## [TASK TO CARRY OUT]
Print the data that follows exactly, leaving nothing out.

## [INPUT DATA]
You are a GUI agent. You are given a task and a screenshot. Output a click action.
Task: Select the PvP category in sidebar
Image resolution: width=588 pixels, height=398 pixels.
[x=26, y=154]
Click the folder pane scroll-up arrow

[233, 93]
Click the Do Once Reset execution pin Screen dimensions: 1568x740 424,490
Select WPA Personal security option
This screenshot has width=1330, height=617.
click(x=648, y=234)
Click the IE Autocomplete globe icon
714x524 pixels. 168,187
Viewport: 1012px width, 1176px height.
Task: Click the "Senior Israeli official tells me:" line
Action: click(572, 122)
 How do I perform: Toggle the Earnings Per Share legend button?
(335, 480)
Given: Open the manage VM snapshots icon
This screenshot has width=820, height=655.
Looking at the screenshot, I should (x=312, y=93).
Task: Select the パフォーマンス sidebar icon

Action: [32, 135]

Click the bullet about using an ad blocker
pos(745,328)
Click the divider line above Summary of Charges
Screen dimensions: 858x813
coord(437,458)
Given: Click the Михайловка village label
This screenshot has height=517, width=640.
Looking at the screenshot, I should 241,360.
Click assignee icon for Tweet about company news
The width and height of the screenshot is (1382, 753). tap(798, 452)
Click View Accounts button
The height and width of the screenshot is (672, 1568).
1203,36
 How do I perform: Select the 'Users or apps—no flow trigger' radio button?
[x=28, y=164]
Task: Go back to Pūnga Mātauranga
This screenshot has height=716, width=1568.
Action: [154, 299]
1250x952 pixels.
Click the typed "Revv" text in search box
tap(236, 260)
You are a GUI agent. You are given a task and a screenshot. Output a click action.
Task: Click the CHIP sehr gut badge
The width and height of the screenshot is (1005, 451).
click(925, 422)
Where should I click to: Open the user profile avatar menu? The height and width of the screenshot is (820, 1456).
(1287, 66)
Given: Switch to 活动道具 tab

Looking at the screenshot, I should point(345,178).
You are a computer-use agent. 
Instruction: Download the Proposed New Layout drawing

## [SOLUTION BELOW]
You are a GUI agent. You are given a task and a screenshot. Output a click action.
Task: Select the PvP category in sidebar
Image resolution: width=588 pixels, height=398 pixels.
[x=26, y=154]
Click the folder pane scroll-up arrow

[233, 93]
Click the Do Once Reset execution pin Screen dimensions: 1568x740 424,490
Select WPA Personal security option
This screenshot has width=1330, height=617.
click(x=648, y=234)
Click the IE Autocomplete globe icon
714x524 pixels. 168,187
Viewport: 1012px width, 1176px height.
Task: Click the "Senior Israeli official tells me:" line
Action: click(572, 122)
 How do I perform: Toggle the Earnings Per Share legend button?
(335, 480)
Given: Open the manage VM snapshots icon
This screenshot has width=820, height=655.
Looking at the screenshot, I should (x=312, y=93).
Task: Select the パフォーマンス sidebar icon

Action: [32, 135]

Click the bullet about using an ad blocker
pos(745,328)
Click the divider line above Summary of Charges
Screen dimensions: 858x813
coord(437,458)
Given: Click the Михайловка village label
This screenshot has height=517, width=640.
Looking at the screenshot, I should 241,360.
Click assignee icon for Tweet about company news
The width and height of the screenshot is (1382, 753). tap(798, 452)
Click View Accounts button
The height and width of the screenshot is (672, 1568).
1203,36
 How do I perform: Select the 'Users or apps—no flow trigger' radio button?
[x=28, y=164]
Task: Go back to Pūnga Mātauranga
This screenshot has height=716, width=1568.
Action: [154, 299]
1250x952 pixels.
Click the typed "Revv" text in search box
tap(236, 260)
You are a GUI agent. You are given a task and a screenshot. Output a click action.
Task: Click the CHIP sehr gut badge
The width and height of the screenshot is (1005, 451).
click(925, 422)
Where should I click to: Open the user profile avatar menu? The height and width of the screenshot is (820, 1456).
(1287, 66)
Given: Switch to 活动道具 tab

Looking at the screenshot, I should point(345,178).
You are a computer-use agent. 
Instruction: Download the Proposed New Layout drawing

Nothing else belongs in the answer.